• Data shows 37 per cent increase in value of block contracts for planned care over past three years
  • Growth in block contracts mainly in public sector providers, London and the South
  • King’s College Hospital, Guys’ and St Thomas’, and Cambridge University Hospitals among those seeing steepest growth in block contracts
  • Providers cite data quality and financial stability concerns as principal motives

The past three years have seen a steep rise in the amount of NHS elective care being commissioned under “block contracts”, according to data shared exclusively with HSJ.

Figures collected from nearly every clinical commissioning group in England show a 37 per cent increase in the overall value of block contracts held for planned care between 2013-14 and 2015-16. The main driver for this is a sharp rise in the number and value of such contracts held with public sector providers in the current financial year.

Number of block contracts by region

Number of block contracts by region

The figures were collected by the NHS Partners Network, which represents private providers of NHS services, using the Freedom of Information Act.

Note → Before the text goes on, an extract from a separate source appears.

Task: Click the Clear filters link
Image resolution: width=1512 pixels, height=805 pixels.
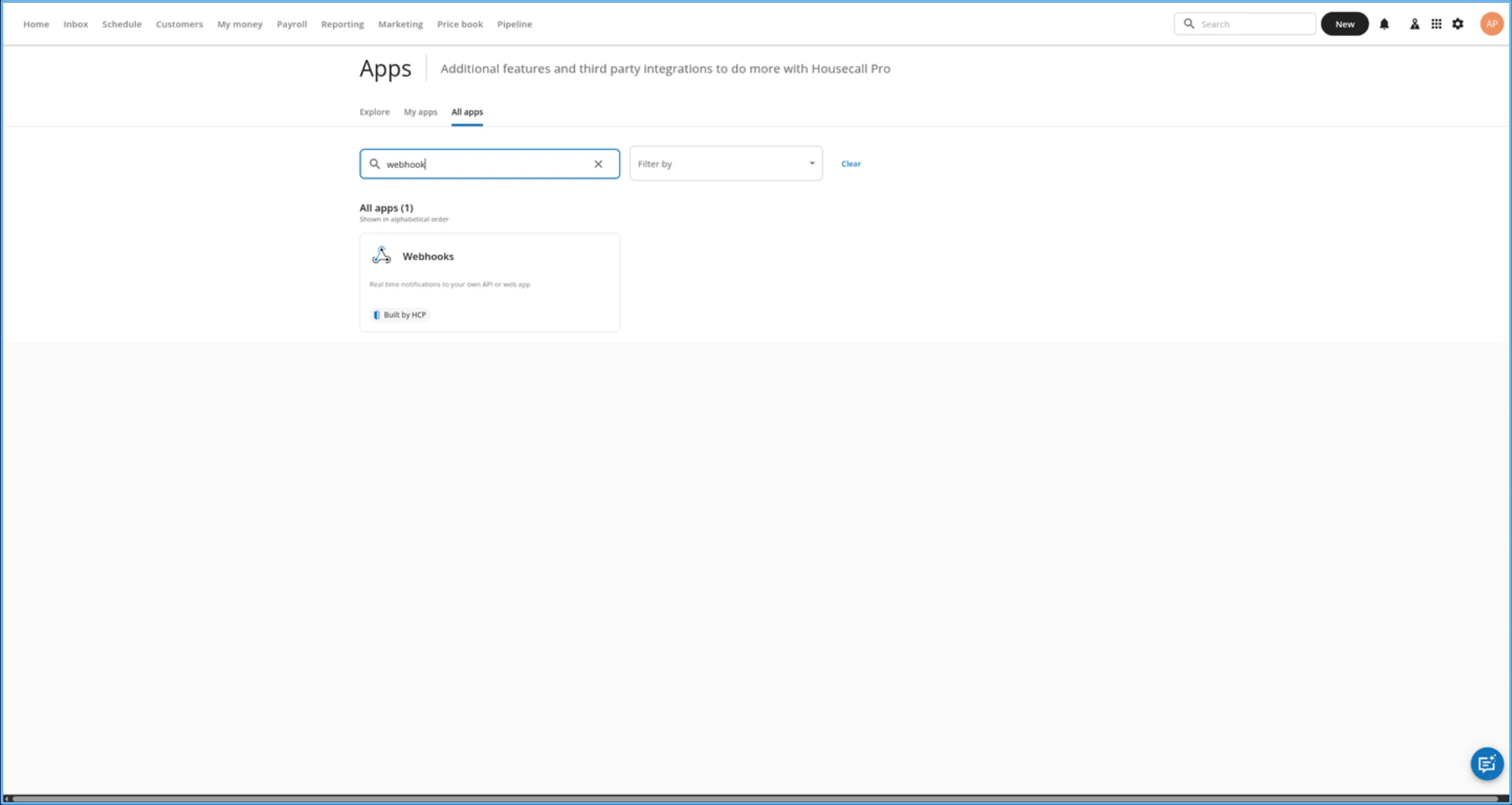Action: pyautogui.click(x=851, y=164)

Block contracts for planned care are a particular source of concern for the independent sector because elective treatments are generally considered the area of NHS services best suited to patient choice and payment by results.

Under payment by results a provider is paid according to the number of treatments or operations it performs. Under a block contract it is paid a fixed, or partially fixed, overall sum to run one or more services, usually over a year.

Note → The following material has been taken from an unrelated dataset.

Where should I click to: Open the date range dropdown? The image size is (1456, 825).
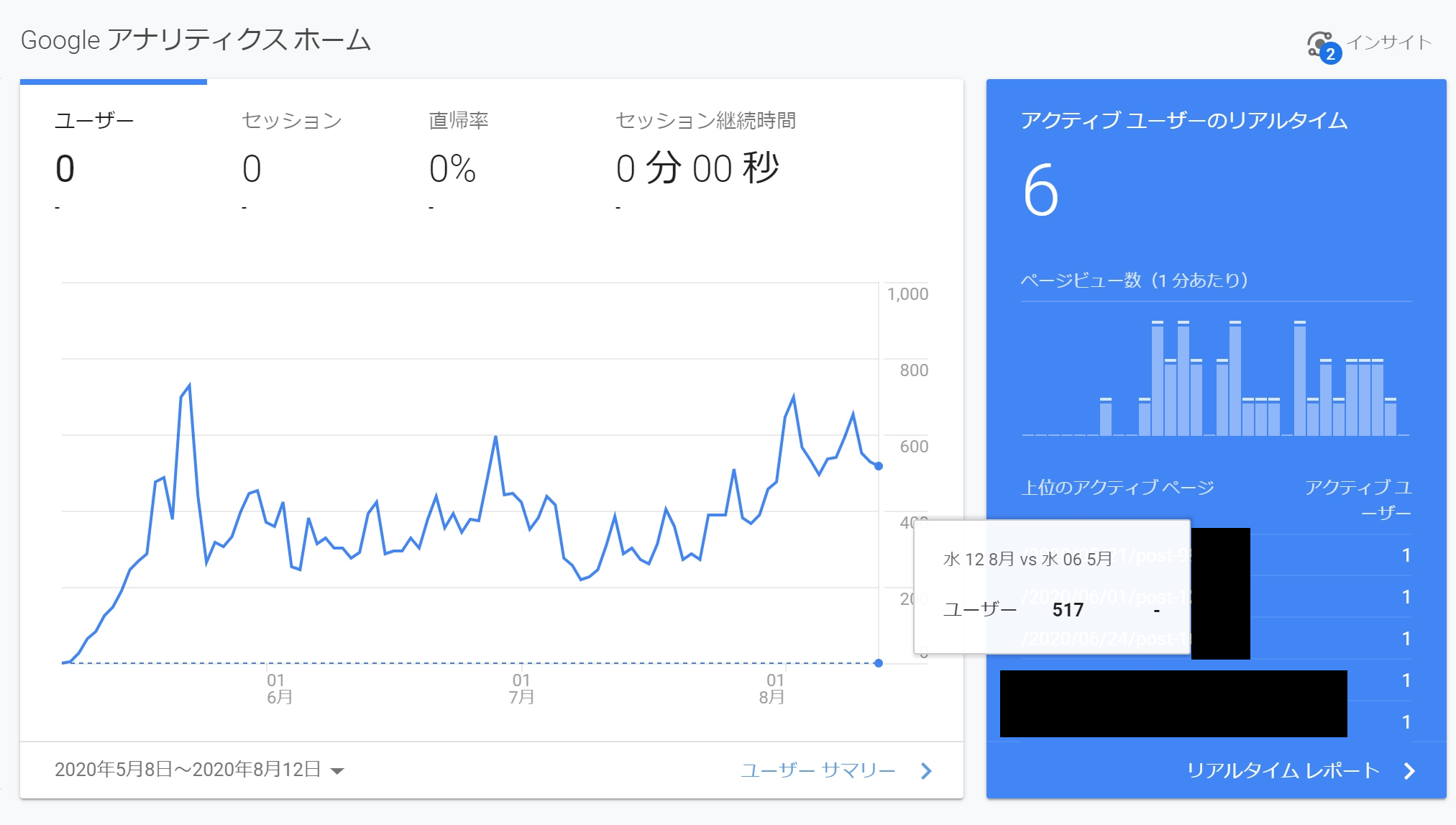click(188, 770)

Network chief executive David Hare said: “I think the evidence is overwhelming that block contracts are on the rise, in particular the growth into 2015-16. I think that’s probably a reflection of the financial position that a lot of trusts and foundation trusts find themselves in, and concerns that CCGs have over provider sustainability, which raises questions for independent sector providers about the extent to which money is truly following the patient.”

The network received responses from 189 of 209 CCGs. Ninety-one had held at least one block contract for planned care over the past three years, and 75 gave details on contract values.

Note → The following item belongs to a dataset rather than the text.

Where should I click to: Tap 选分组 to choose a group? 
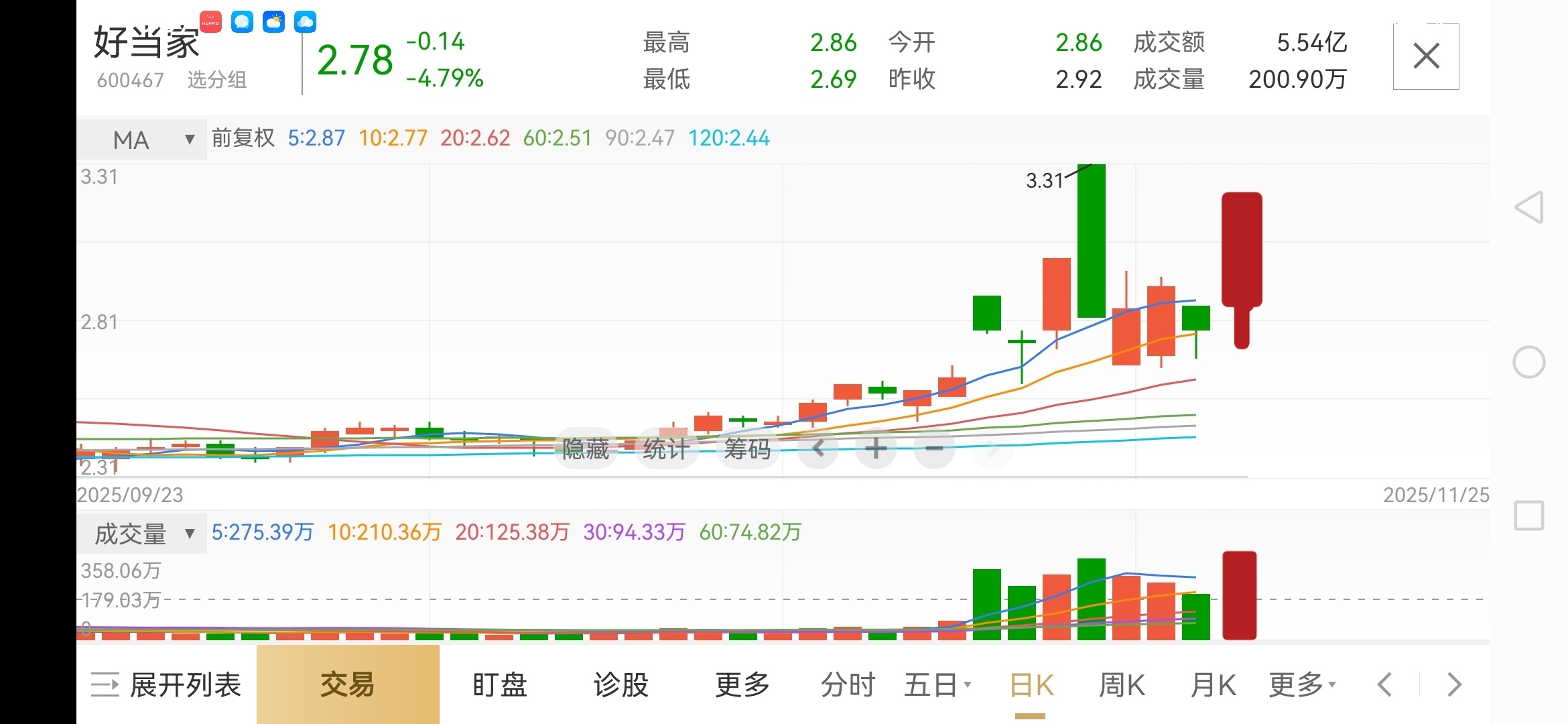[x=216, y=80]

The overall value of these contracts rose from £2bn in 2013-14 to £2.8bn this year. This was driven principally by a rise in the value of contracts with NHS providers, which rose from £1.9bn to £2.7bn, with £0.7bn of that growth occurring in 2015-16.

Value of block contracts by region

Value of block contracts by region

Over the same period, the value of block contracts with independent sector or public/private joint venture providers rose from £71.4m to £83.9m. However, this growth was driven largely by the award of a single joint venture musculoskeletal contract in Sussex. The value of independent sector contracts alone fell from £68.6m to £61.9m.

The public sector growth was driven by an increase in the number and value of block contracts in London and the South. London CCGs reported having only six block contracts in place for planned care in 2013-14. This rose to 47 – roughly the average per region – by 2015-16.

The NHS providers that have seen the largest growth in block contracts for planned care cited concerns about financial stability and data quality as the principal motives.

King’s College Hospital Foundation Trust, in south London, saw the biggest cash terms growth in block contracts for planned care in the data, with CCGs reporting £253.2m worth of contracts in the current year, compared to none in 2013-14.

A trust spokeswoman said it had moved all CCG commissioned acute care on to block contracts following its acquisition of Princess Royal University Hospital in late 2013. “We transferred acquired sites on to the King’s patient administration system during 2014 and wanted increased financial stability while we embedded and validated PRUH patient data during the following year,” she said.

She added that these contracts “provided greater security of income during a time of change, and smoothed cash flow”. The trust was “likely to remain on block contracts for local CCGs if the right levels are agreed”.

Guy’s and St Thomas’ FT saw the second highest growth, with the data showing block contracts worth at least £172.8m signed for 2015-16. A spokesman said: “The trust, in discussions with local commissioners, agreed that given the scale of financial challenge facing the NHS, certainty of income in 2015-16 would be in the interests of everyone concerned, particularly our patients.”

Cambridge University Hospitals FT, which had £104.6m moved on to block contracts in 2015-16, said the “block contract guarantees us an income, which is beneficial considering our financial position”. Latest data shows the trust was £47.9m in the red by the end of November.

Barking, Havering and Redbridge University Hospitals Trust also saw block contracts for planned care grow by around £104m over the three years.

The trust’s finance and investment director, Jeff Buggle, said: “The trust moved to a block contract arrangement for all activity, not just for planned care. This was due to concerns around the robustness of our systems and the ability to capture all the activity we were performing.

“A block contract provides stability whilst we strengthen the systems we have in place. There is no impact on patient choice.”

Monitor is responsible for competition regulation in the NHS. A spokeswoman said: “Whatever contract form is used by local commissioners, it’s important that it enables improvements to services so that they meet the needs of patients better. It’s especially important that where block contracts are used, patient rights to choice are maintained. We are certainly not in favour of any contract that fails to deliver better health outcomes for patients. We want to see an approach that will move us towards the new models of care set out in the Five Year Forward View.

“Where commissioners make contractual decisions we expect them to do so based on doing what is right for the patients in their area and with particular attention to the changes that need to happen to create a better, more sustainable health service.”